At least in my five white years, I had already gone through several up and down phases in my training, broken an ankle, lived through lockdowns and had a 6-month voluntary hiatus while I waited for a COVID vaccine. I am still firmly in the camp that I will probably do BJJ as long as I am physically able to. So no blue belt blues here for now.
When I received my new belt – the first one I didn’t buy myself – I could appreciate it as a recognition of the hard work I’d put in BJJ and of (finally) having reached a stage where my BJJ ability is well-rounded enough to not be considered a complete beginner anymore.

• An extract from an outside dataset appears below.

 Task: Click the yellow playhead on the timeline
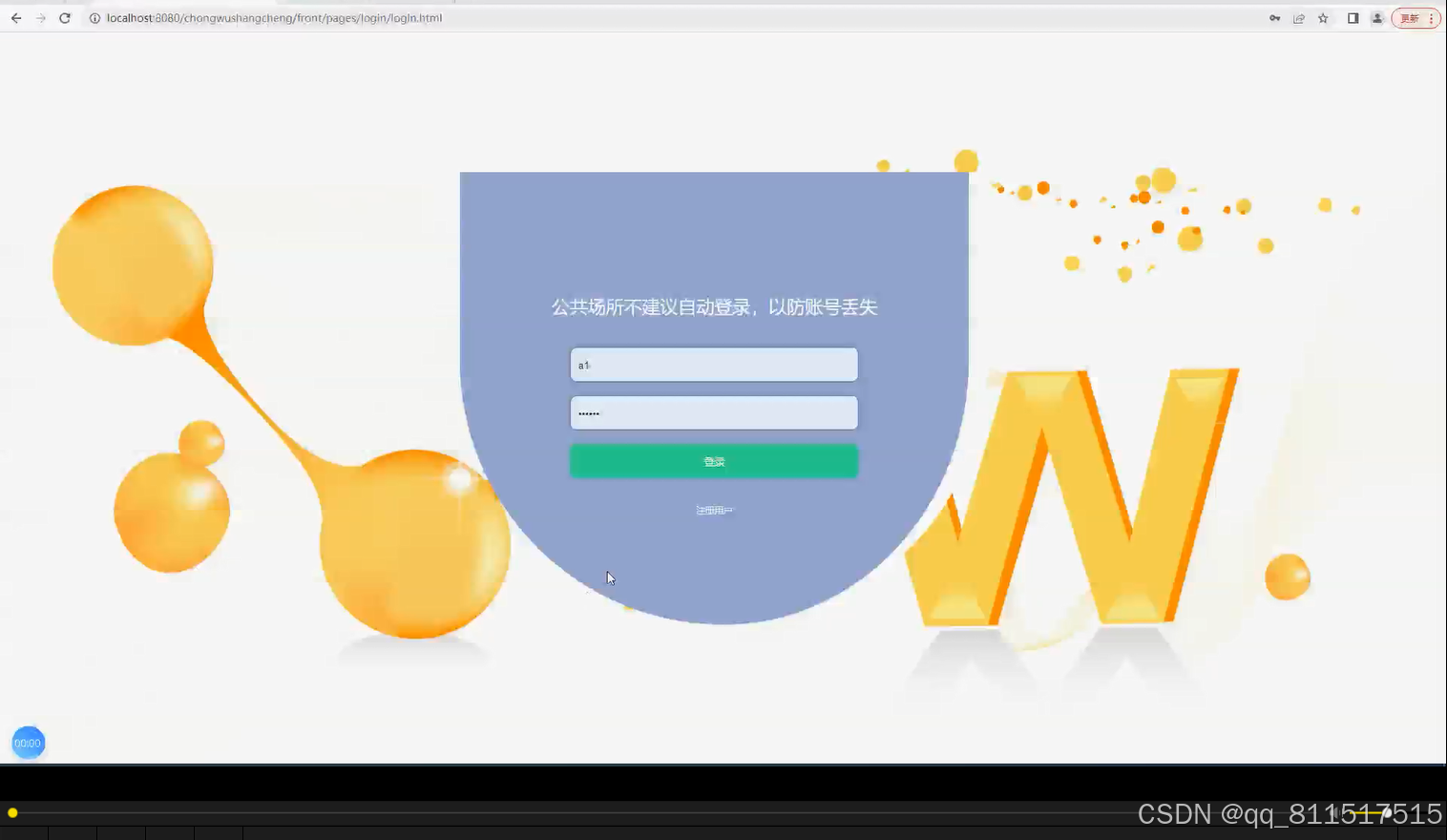tap(11, 812)

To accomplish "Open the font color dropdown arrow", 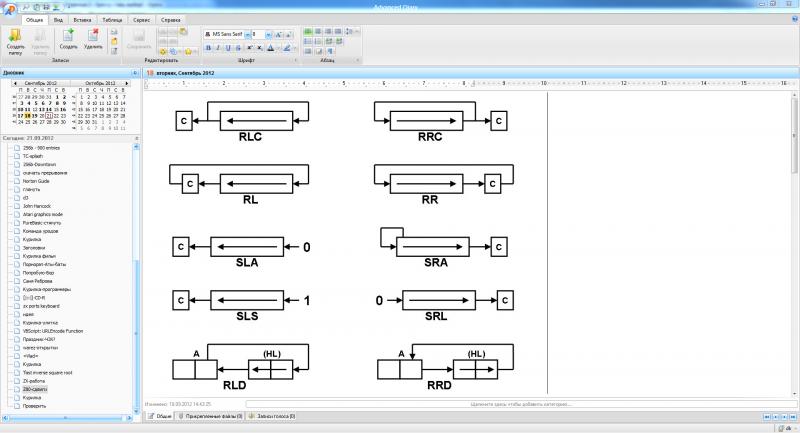I will pyautogui.click(x=279, y=48).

Because I cannot lie, some elements of these five years were very, very hard. I’m not even talking about injuries or lack of fitness or the times I felt a bit lonely in a room full of people, or having to tune out the alt righters in the scene. It was having to drill the same fundamentals year after year and realising I’d ignored something essential about a topic all the previous times I’d been taught it. The times life outside BJJ was so tumultuous that class was just about survival and ignoring the outside world for 90 minute chunks. Seeing peers in the community receive their purple belts when I was still a white belt. Everyone’s journey is their own yadayada, but I still couldn’t help but wonder if I honestly had it in me to get good enough. Just like before I had won my first competition match, when I had wondered if someone like me actually could win one. I could.
I think my coaches were pretty bang-on in estimating when I was ready for a new belt. You see, for a good chunk of my years training, I could not imagine myself getting there. It was somewhere around four years when something clicked and sparring wasn’t 90% suffering or clinging anymore. It might feel nice to be surprised by a belt. Personally, I had grown enough self-esteem to feel like I was ready for blue (and coloured belts competition categories), no matter how much I liked to joke about being a forever white belt.

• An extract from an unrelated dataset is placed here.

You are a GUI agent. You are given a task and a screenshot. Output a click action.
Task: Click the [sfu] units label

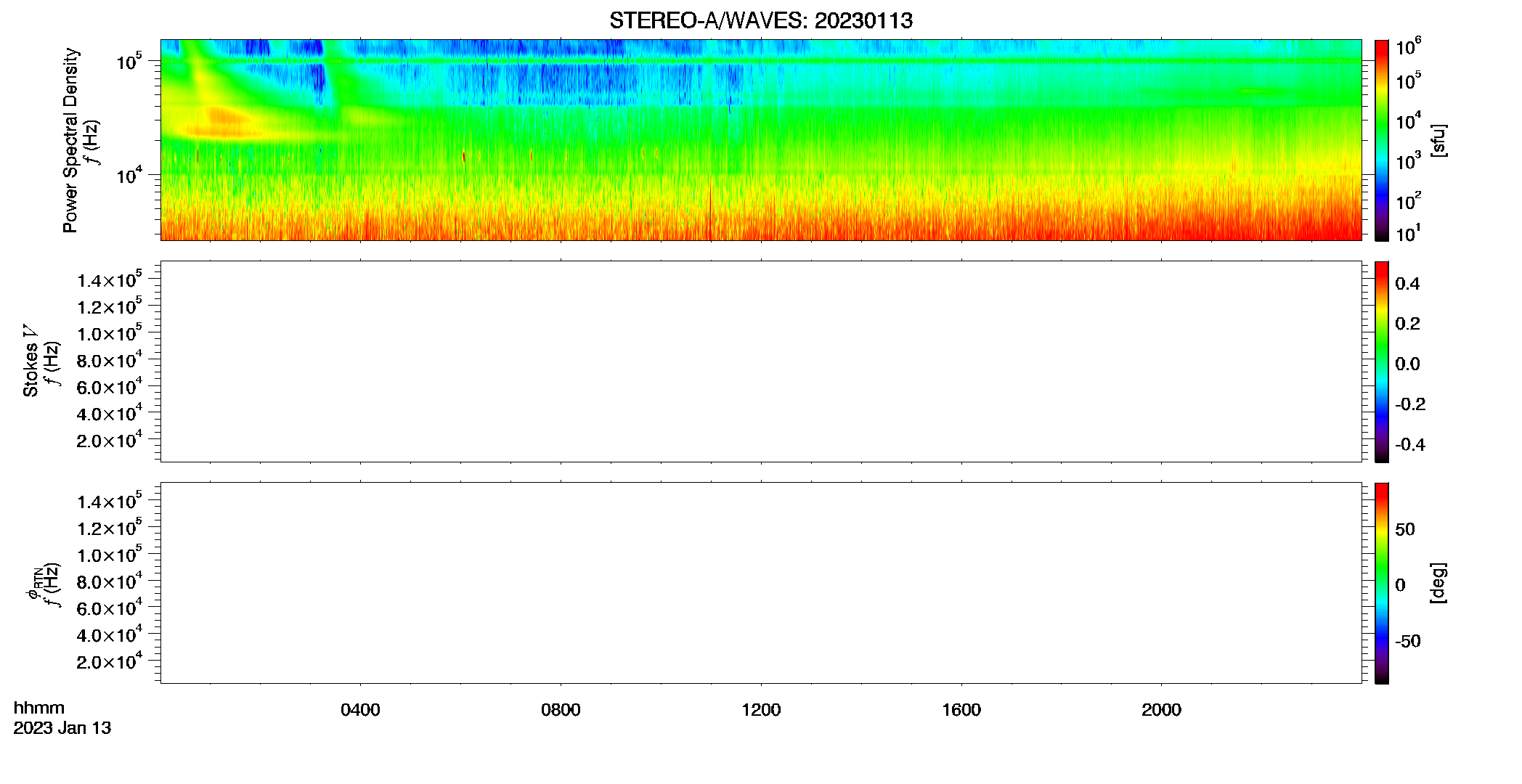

Like I said above, my first spring as a blue belt has not gone the way I had hoped. It has included many things that are a distraction to giving my all in training (shoulder situation, other health admin, visits to family to help deal with stuff, no competing debut). And yet I’m okay with that, as I still keep training. I might not absorb everything I’m taught brilliantly, but the good habit of keeping to show up is there. Insert dissappearing blue belt joke of your liking here.
What they don’t tell you about receiving a blue belt
A list to finish, just because I like them.
- If you train regularly and your gym has a pretty flat hierarchy, by now white belts will start asking you for advice if you are not a total mean dick. Think carefully what to tell them, and also when to decline from offering any.
- For some new white belts who have never known you as a white belt, you are one of the people who is probably some kind of half-wizard. That can feel very weird.
- The joke about upper belts not going easy on you anymore is funny because it is true. It’s okay.
- You get to tap to lower belts for the first time in your BJJ career. This is also very okay.
- If you mainly do no-gi, remember to buy a blue rash guard. Otherwise no-one knows you’ve been promoted.
- People you haven’t seen in a while might congratulate you on the belt, and you are so used to being blue that you don’t understand what the fuss is about.
- You didn’t have to buy the belt you received at promotion, but as you are laundering the belt after class (right, right???) you need to buy additional ones.
- Just because you can wristlock now doesn’t mean you remember you can in the middle of the roll.